The Japanese yen continued to weaken against the US dollar, trading around 157.75 amid ongoing Middle East tensions driving up energy costs, which heavily impact Japan’s import-dependent economy. Finance Minister Satsuki Katayama emphasized authorities’ “strong sense of urgency” in monitoring the yen’s decline, keeping currency intervention as a potential option while coordinating with the US, as the USD/JPY pair hit a 5-week low near 157.67 the prior day.
Central Bank Notes:
- The Policy Board of the Bank of Japan meets on 22–23 January 2026, with markets fully expecting the short-term policy rate to remain at 0.75%, following the December 2025 hike, as the bank assesses the impact of prior tightening while emphasizing gradual, data-dependent adjustments.
- The BOJ will continue targeting the uncollateralized overnight call rate around 0.75% and signal that future rate hikes depend on the effects of recent increases on bank lending, corporate financing, and economic activity, with some policymakers eyeing a possible move as early as April.
- JGB purchase tapering proceeds on schedule, with outright purchases reduced by ¥400 billion per quarter through March 2026, then ¥200 billion per quarter from April to June 2026, aiming for around ¥2 trillion monthly in Q1 2027, with flexibility if market conditions worsen.

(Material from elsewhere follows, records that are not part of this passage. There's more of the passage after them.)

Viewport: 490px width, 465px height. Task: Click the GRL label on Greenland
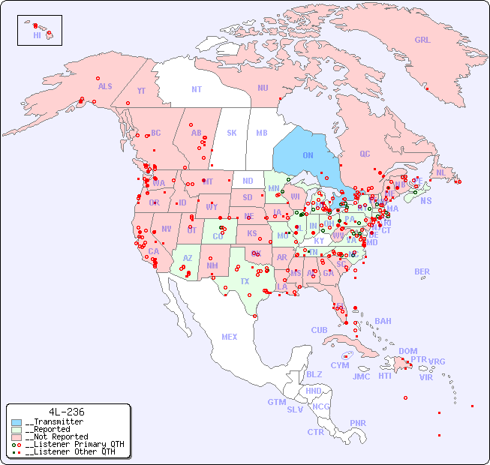click(x=422, y=40)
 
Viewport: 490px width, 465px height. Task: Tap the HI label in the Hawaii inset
click(x=37, y=34)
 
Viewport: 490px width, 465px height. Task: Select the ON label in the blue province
click(x=308, y=155)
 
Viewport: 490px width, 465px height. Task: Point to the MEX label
click(x=230, y=337)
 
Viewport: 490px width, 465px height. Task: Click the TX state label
click(x=245, y=281)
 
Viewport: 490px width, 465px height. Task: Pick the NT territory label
click(x=197, y=88)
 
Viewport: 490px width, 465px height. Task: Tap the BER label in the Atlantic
click(x=422, y=272)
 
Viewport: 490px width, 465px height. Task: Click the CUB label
click(x=319, y=330)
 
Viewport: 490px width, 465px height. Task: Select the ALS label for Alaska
click(x=105, y=86)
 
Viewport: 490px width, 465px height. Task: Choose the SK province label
click(x=232, y=133)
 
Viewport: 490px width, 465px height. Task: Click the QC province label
click(x=365, y=154)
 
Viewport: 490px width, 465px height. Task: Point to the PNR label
click(x=358, y=423)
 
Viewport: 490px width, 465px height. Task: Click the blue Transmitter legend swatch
click(x=17, y=422)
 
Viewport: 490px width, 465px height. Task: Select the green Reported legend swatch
click(x=17, y=430)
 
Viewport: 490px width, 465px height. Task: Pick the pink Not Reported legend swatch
click(x=17, y=436)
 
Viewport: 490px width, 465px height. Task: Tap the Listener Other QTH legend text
click(x=71, y=452)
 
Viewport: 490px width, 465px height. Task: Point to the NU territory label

- Japan’s economy showed recovery signs after the Q3 2025 contraction, with Q4 2025 GDP growth estimated positively amid export strength, though business sentiment among manufacturers softened to a six-month low of +7 in January 2026 due to weaker overseas demand.
- Core consumer inflation (excluding fresh food) eased to 2.3% year-on-year in December 2025 Tokyo CPI, down from 2.8-3.0% peaks earlier, while core-core (excluding fresh food and energy) stood at 2.6%, both above the 2% target but with moderating cost pressures.

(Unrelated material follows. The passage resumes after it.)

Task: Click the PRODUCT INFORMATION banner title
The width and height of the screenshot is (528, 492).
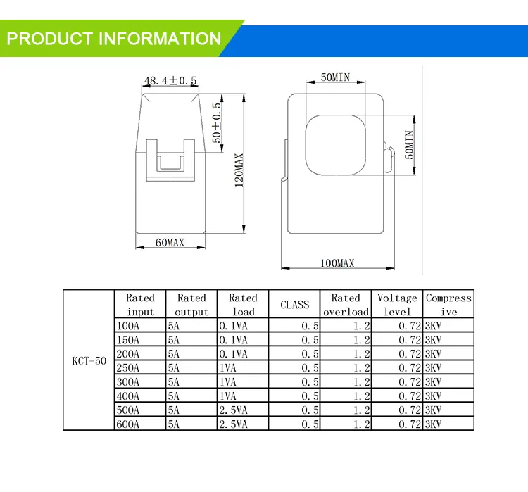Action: coord(114,38)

- Near-term input costs continue easing from faded import surges, but services inflation and steady wage gains with early 2026 negotiations targeting 5% hikes sustain price momentum; medium-term inflation expectations remain anchored above 2%, tilting upside risks.

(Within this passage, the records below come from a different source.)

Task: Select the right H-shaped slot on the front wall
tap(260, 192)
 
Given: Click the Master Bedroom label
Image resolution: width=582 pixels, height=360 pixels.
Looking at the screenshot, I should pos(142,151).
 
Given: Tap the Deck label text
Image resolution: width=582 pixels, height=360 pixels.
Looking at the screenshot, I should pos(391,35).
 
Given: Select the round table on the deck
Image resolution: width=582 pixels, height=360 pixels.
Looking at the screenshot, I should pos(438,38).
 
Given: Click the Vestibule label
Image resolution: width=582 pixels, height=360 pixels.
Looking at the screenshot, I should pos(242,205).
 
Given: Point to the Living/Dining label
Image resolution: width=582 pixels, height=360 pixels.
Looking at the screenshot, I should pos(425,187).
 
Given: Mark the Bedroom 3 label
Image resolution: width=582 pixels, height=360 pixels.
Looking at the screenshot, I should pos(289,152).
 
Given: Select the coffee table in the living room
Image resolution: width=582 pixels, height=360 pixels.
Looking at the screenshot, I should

- In the coming quarters, real growth may moderate below potential amid tighter conditions and yen weakness, but accommodative real rates, real wage gains, and fiscal support are poised to bolster private consumption and investment recovery.
- Medium-term, stabilizing overseas demand and tight labor markets should drive wage growth and keep core inflation gradually around or above 2%, allowing cautious rate normalization if financial conditions stay supportive.
- The next meeting is on 18 to 19 March 2026.
Next 24 Hours Bias
Strong Bearish
Oil
Key news events today
EIA Crude Oil Inventories (2:30 pm GMT)
What can we expect from Oil today?
Oil prices continue rallying above $85 (Brent) amid a fourth day of US-Israeli-Iran war, Strait of Hormuz blockages, and refinery hits, offsetting OPEC+’s limited April increase; markets brace for prolonged supply fears as stocks falter and analysts eye $100/barrel risks.